Trivial again. This is again within the parameters of my standard gameplay behavior.

It's not *solely* a comparison, but there's a section based on comparison. The good twin must succeed in life, the evil twin must do as well as the good twin, but grow up badly and perform evil actions.
Then this is basically irrelevant and is the same as a penalty for lack of achievement. The comparative factor is irrelevant, there is only The Bar.

I can't see a way for a sim to do that, since the cow plant is the only non-hacked way for a *sim* to kill a sim, but I just thought of a couple ways.
Deliberate acts of homicide are simply not in the game. You can do the ladderless pool, the cowplant, the Cask of Amontillado, etc., but none of those have an "actor". You perform these actions as the player, no SIM performs them. About the only way a sim can kill another sim is to fuck him to death.

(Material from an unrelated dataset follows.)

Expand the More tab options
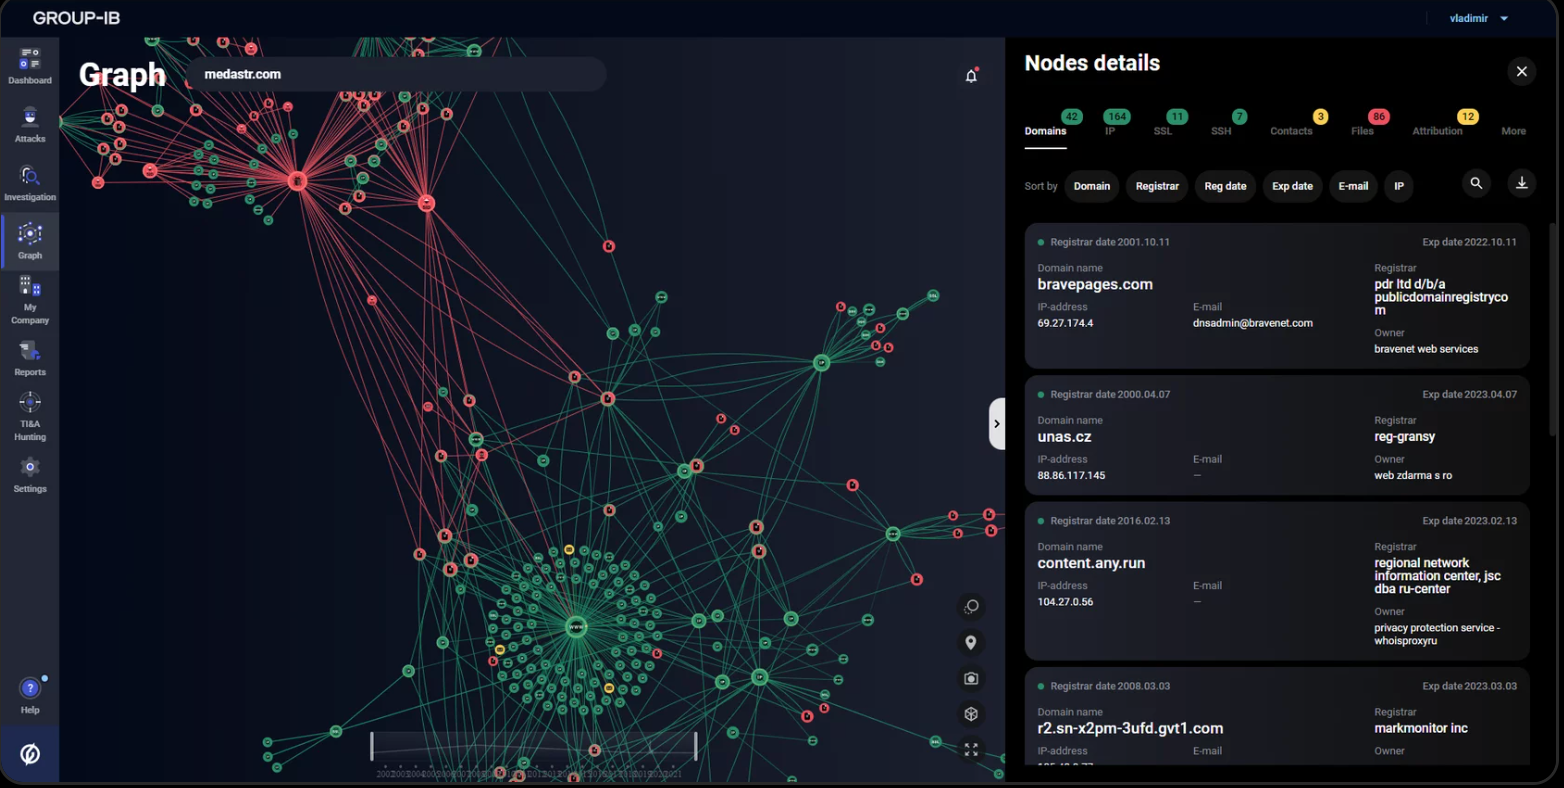The image size is (1564, 788). (x=1513, y=131)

Well, DUH. Did you read the first page? The point of the challenge is to recreate a fictional archetype; something similar to sitcom evil twins. The scoring is meant to prevent you from taking the most efficient route towards having one twin grow up well while the other grows up badly.
You can't. That's like saying you can deter drivers from taking the most efficient route by building the road network as a maze of one-way streets and no-left-turns. There's STILL a most-efficient route, and the more ridiculous you make finding *ANY* route, the more likely that someone, having committed to finding any route at all, will necessarily discover the most efficient one, up to the point where it becomes unreasonable to find a route at all, which nobody plays your challenge because it has become a nightmare of bean-counting and obscure rules no one can keep track of. If you build a road network consisting of a bizarre set of arcane traffic laws and one-ways, pretty soon everyone simply ignores your rules.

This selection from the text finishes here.